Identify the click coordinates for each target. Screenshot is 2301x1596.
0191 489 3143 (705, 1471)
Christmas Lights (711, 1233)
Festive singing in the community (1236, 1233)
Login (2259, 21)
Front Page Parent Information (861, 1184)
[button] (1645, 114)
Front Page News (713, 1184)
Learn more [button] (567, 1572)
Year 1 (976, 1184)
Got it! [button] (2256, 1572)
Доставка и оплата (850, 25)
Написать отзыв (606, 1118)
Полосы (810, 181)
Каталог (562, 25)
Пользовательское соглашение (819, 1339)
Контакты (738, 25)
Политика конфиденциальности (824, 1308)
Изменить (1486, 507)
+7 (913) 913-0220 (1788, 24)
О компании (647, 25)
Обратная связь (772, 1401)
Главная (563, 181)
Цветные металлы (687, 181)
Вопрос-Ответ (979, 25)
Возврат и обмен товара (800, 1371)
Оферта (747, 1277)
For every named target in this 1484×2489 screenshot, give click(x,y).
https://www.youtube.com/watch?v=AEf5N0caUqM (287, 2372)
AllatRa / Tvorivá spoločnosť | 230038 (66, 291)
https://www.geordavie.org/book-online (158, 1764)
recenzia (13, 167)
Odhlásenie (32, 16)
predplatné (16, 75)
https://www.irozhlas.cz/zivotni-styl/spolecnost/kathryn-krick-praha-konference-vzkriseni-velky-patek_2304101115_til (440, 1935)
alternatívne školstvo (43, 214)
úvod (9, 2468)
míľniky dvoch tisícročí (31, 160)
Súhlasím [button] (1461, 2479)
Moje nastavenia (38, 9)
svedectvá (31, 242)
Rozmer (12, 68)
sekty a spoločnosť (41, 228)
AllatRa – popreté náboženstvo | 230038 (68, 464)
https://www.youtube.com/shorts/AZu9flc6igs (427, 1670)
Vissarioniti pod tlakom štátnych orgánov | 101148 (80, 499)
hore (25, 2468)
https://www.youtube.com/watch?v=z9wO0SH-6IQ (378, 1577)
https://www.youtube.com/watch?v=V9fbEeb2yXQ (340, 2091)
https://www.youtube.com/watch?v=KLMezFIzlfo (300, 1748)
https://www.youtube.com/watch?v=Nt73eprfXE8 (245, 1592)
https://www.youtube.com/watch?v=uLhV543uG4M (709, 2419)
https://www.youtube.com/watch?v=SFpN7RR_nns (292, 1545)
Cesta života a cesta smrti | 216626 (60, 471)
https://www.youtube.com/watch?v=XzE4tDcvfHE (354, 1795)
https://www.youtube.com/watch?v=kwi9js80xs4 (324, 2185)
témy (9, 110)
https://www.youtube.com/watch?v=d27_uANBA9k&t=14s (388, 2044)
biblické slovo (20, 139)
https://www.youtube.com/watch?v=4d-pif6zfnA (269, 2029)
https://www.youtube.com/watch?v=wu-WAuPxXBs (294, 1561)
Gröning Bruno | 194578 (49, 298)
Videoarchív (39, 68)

┄┄┄┄┄┄

**YOUR ASSIGNMENT:** The entire listing needs to be output again, exactly, please.

**YOUR SOLUTION:**
Identify the click coordinates for each target. Screenshot is 2301x1596.
0191 489 3143 (705, 1471)
Christmas Lights (711, 1233)
Festive singing in the community (1236, 1233)
Login (2259, 21)
Front Page Parent Information (861, 1184)
[button] (1645, 114)
Front Page News (713, 1184)
Learn more [button] (567, 1572)
Year 1 (976, 1184)
Got it! [button] (2256, 1572)
Доставка и оплата (850, 25)
Написать отзыв (606, 1118)
Полосы (810, 181)
Каталог (562, 25)
Пользовательское соглашение (819, 1339)
Контакты (738, 25)
Политика конфиденциальности (824, 1308)
Изменить (1486, 507)
+7 (913) 913-0220 (1788, 24)
О компании (647, 25)
Обратная связь (772, 1401)
Главная (563, 181)
Цветные металлы (687, 181)
Вопрос-Ответ (979, 25)
Возврат и обмен товара (800, 1371)
Оферта (747, 1277)
For every named target in this 1484×2489 screenshot, give click(x,y).
https://www.youtube.com/watch?v=AEf5N0caUqM (287, 2372)
AllatRa / Tvorivá spoločnosť | 230038 (66, 291)
https://www.geordavie.org/book-online (158, 1764)
recenzia (13, 167)
Odhlásenie (32, 16)
predplatné (16, 75)
https://www.irozhlas.cz/zivotni-styl/spolecnost/kathryn-krick-praha-konference-vzkriseni-velky-patek_2304101115_til (440, 1935)
alternatívne školstvo (43, 214)
úvod (9, 2468)
míľniky dvoch tisícročí (31, 160)
Súhlasím [button] (1461, 2479)
Moje nastavenia (38, 9)
svedectvá (31, 242)
Rozmer (12, 68)
sekty a spoločnosť (41, 228)
AllatRa – popreté náboženstvo | 230038 (68, 464)
https://www.youtube.com/shorts/AZu9flc6igs (427, 1670)
Vissarioniti pod tlakom štátnych orgánov | 101148 (80, 499)
hore (25, 2468)
https://www.youtube.com/watch?v=z9wO0SH-6IQ (378, 1577)
https://www.youtube.com/watch?v=V9fbEeb2yXQ (340, 2091)
https://www.youtube.com/watch?v=KLMezFIzlfo (300, 1748)
https://www.youtube.com/watch?v=Nt73eprfXE8 (245, 1592)
https://www.youtube.com/watch?v=uLhV543uG4M (709, 2419)
https://www.youtube.com/watch?v=SFpN7RR_nns (292, 1545)
Cesta života a cesta smrti | 216626 (60, 471)
https://www.youtube.com/watch?v=XzE4tDcvfHE (354, 1795)
https://www.youtube.com/watch?v=kwi9js80xs4 (324, 2185)
témy (9, 110)
https://www.youtube.com/watch?v=d27_uANBA9k&t=14s (388, 2044)
biblické slovo (20, 139)
https://www.youtube.com/watch?v=4d-pif6zfnA (269, 2029)
https://www.youtube.com/watch?v=wu-WAuPxXBs (294, 1561)
Gröning Bruno | 194578 (49, 298)
Videoarchív (39, 68)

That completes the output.